There is a lot of excitement around these new approaches to modeling machine health. Unfortunately, much of it is misplaced, particularly when it comes to complex rotating machinery. That’s because these approaches, however en-vogue and exciting in the abstract, do not deal well with real world asymmetric data sets – that is, data sets that have exceedingly few faults.

The field of machine condition monitoring is an old one. Visit the Society for Machine Failure Prevention or the Vibration Institute and you can see that work related to machine health (as part of a larger effort to optimize assets for reliability and uptime) has been going on for over a century. Academic researchers and practitioners fundamentally agree that there are three core steps to the process of fault detection:

1. Extract the Fault Signal from the Noise

2. Identify the Particular Fault from the Fault Signal

3. Provide Predictive Estimates of Remaining Useful Life on the Component in Question

Significantly, Big Data approaches to the problem of machine failure have challenges at each of these stages. In contrast, GPMS uses a physics-based approach that is highly effective. Let’s look at this in more detail.

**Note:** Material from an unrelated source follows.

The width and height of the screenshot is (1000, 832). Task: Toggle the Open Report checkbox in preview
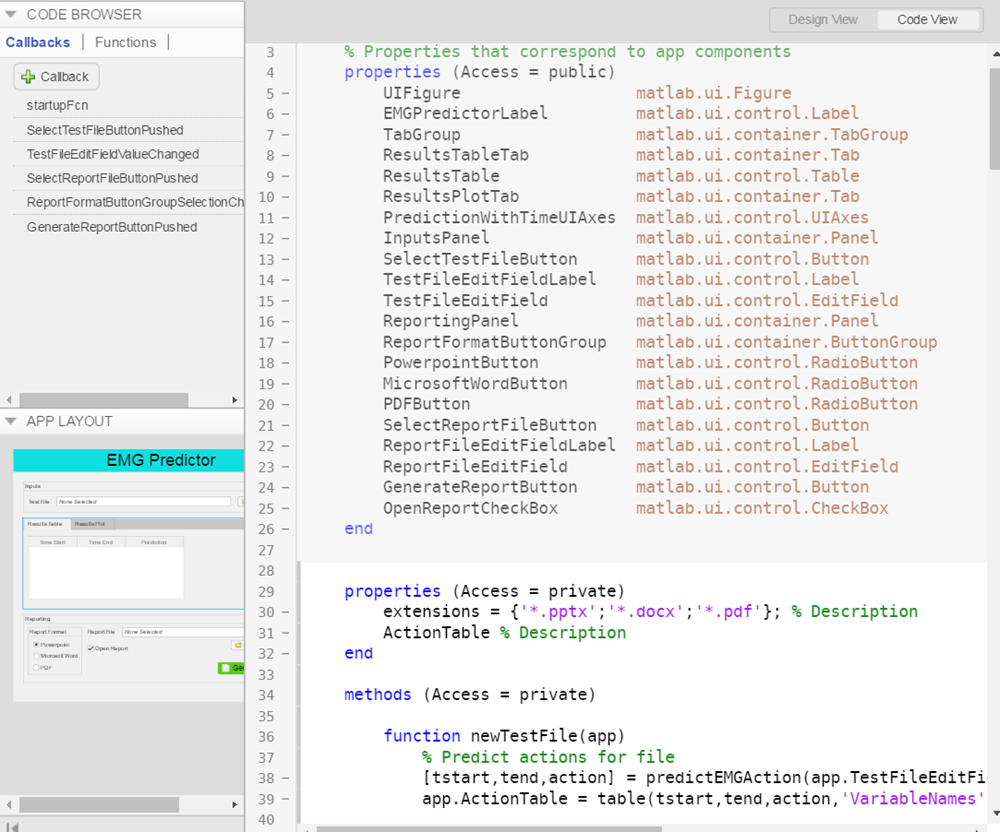pyautogui.click(x=92, y=648)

Step 1: Fault Signal Extraction

Big Data techniques in condition monitoring have mostly been tested on simple machines (e.g. induction motor) but not on more complex industrial or aviation gearboxes. For a simple induction motor, a rudimentary condition indicators such as acceleration RMS, are effective. But in the real world gearboxes, the measured signal is the superposition of many components. The measured signals are complex. The fault features is so small relative to the measured noise noise that extensive signal processing is required to extract a feature representative of a fault. The lack of sophisticated algorithms to process those signals is a first fatal flaw for the Big Data approach.

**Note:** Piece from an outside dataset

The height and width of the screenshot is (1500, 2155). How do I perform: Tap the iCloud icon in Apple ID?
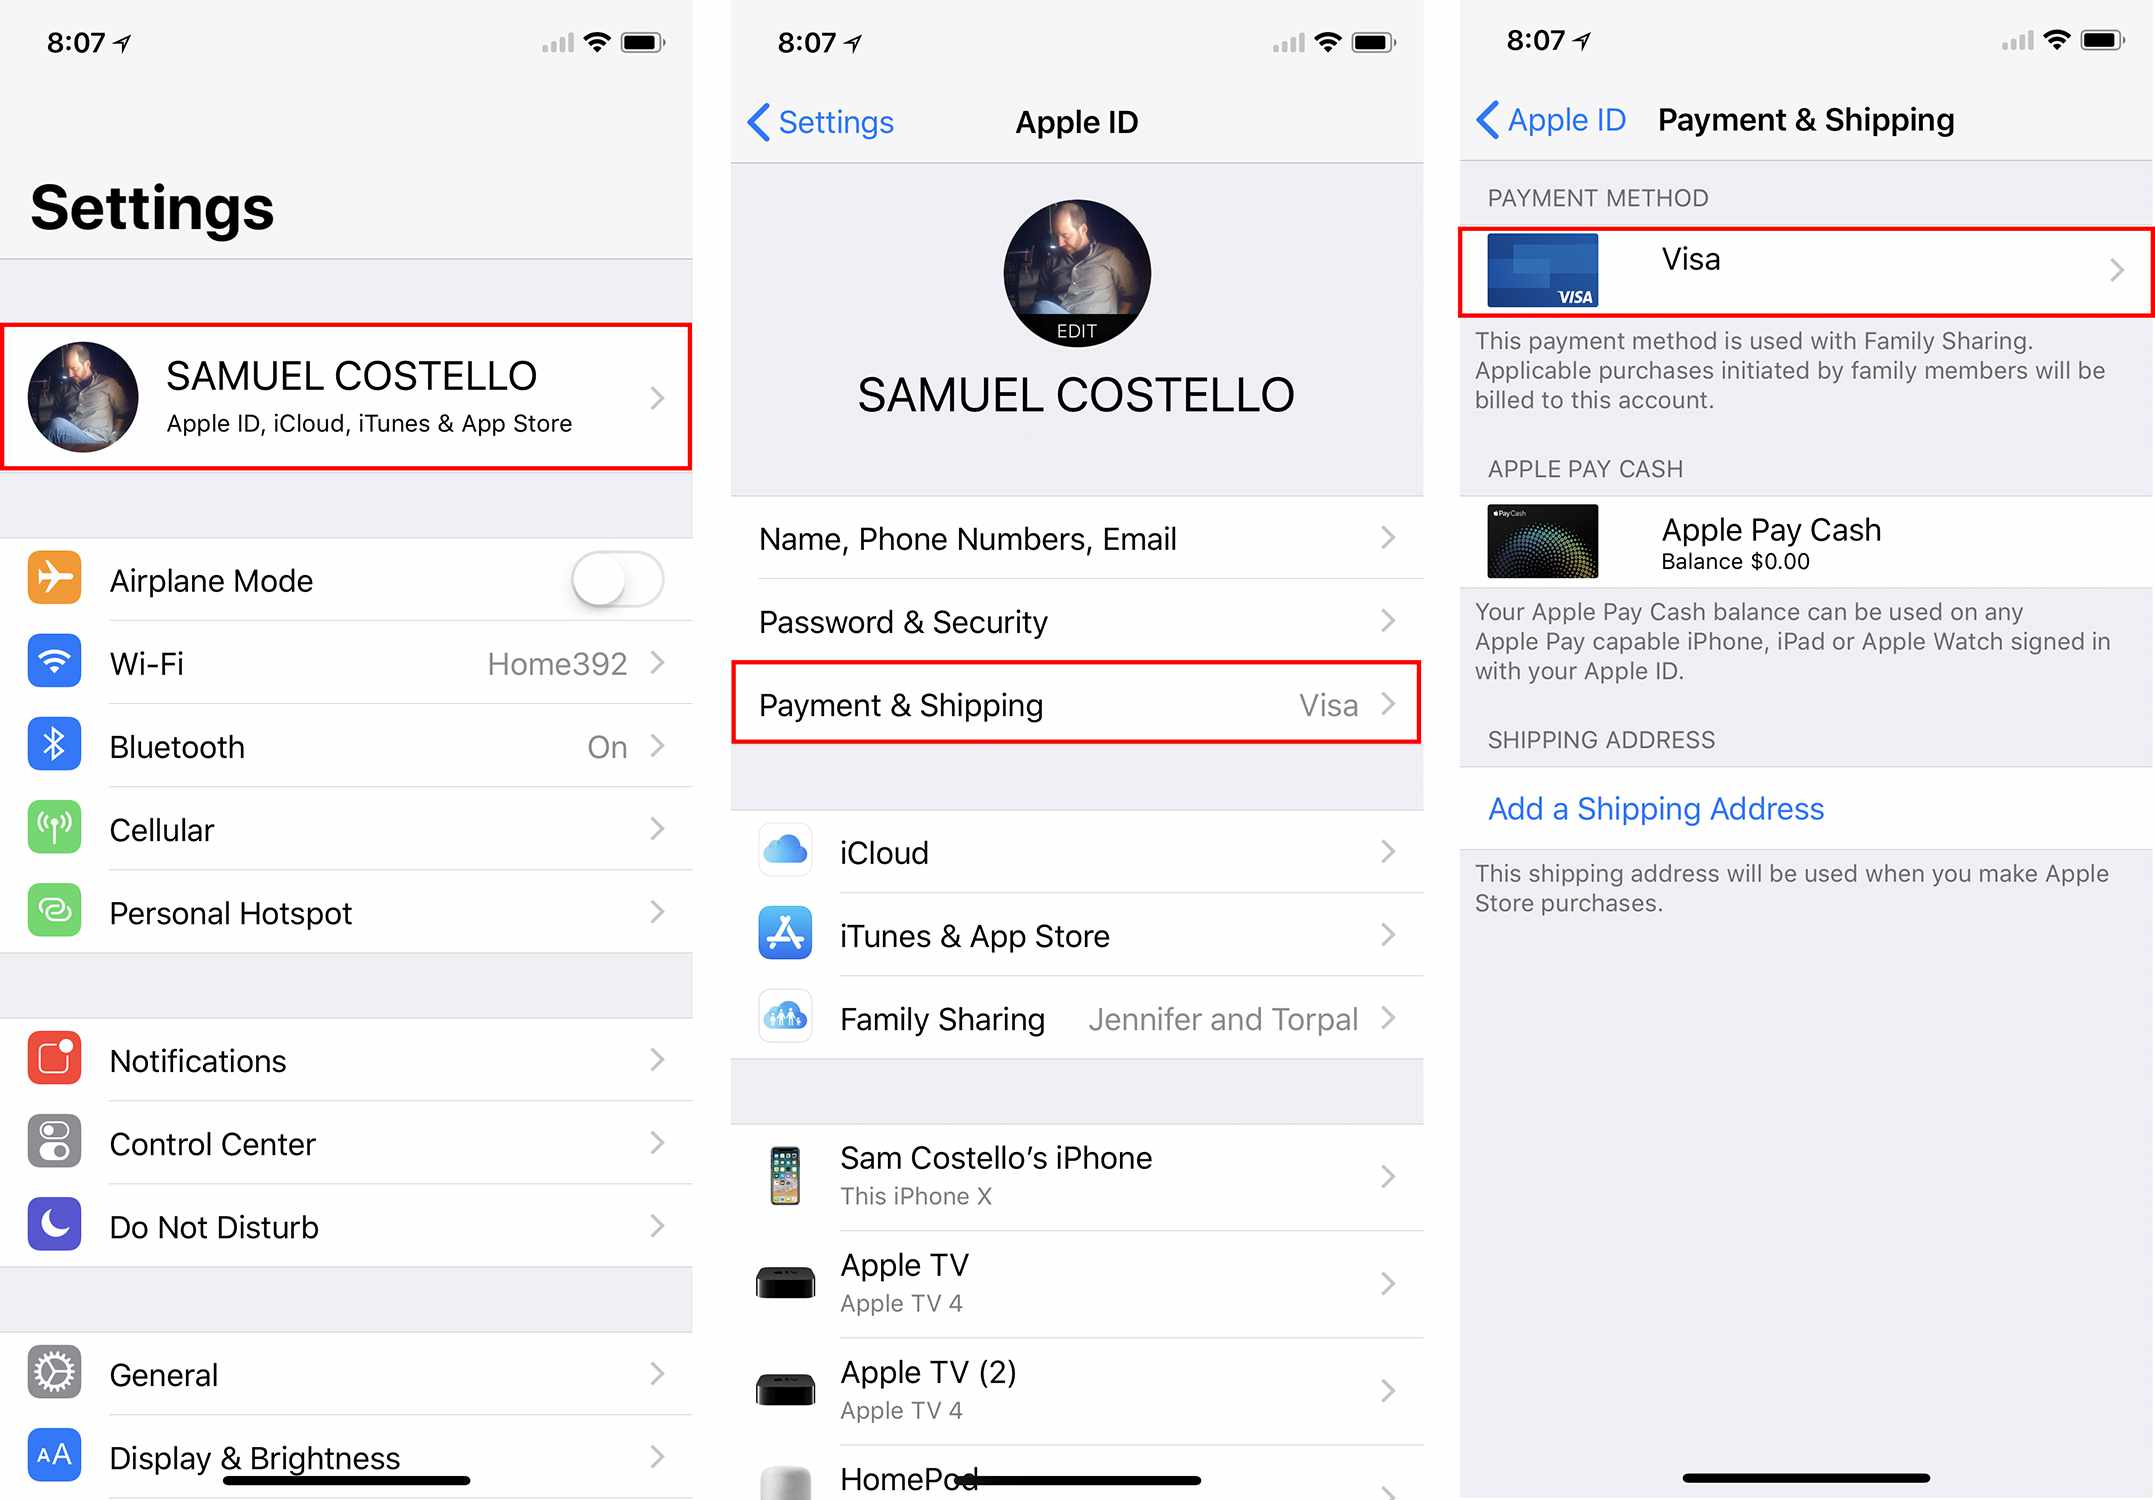click(788, 850)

GPMS has patented and trade secret signal processing software algorithms that allow our system to see fault signals in the noise that no other system on the market can identify. These algorithms are aided by hardware: sensors attached to the machine using high-resonance bracketry and a true distributed processing sensors network, which is also key to the ability to extract fault signals and speaks to the need for a ‘full system’ hardware + software approach.

Step 2: Identification of a Fault based on the Fault Signal Extracted from the Noise

The essential aim of Big Data is to gather a large enough training library of fault information that the software would be able to match a known fault in the library with an emerging fault in a subject machine. But that prerequisite has proven impossible in condition monitoring for complex machines. Why? (i) faults happen infrequently; (ii) faults of different components happen with different modalities; (iii) each component has multiple fault modalities; and (iv) the same component in different positions in a gearbox will have different signatures, so you begin the problem all over again. 

When you stack all of these factors, the training library is for all practical purposes unobtainable. 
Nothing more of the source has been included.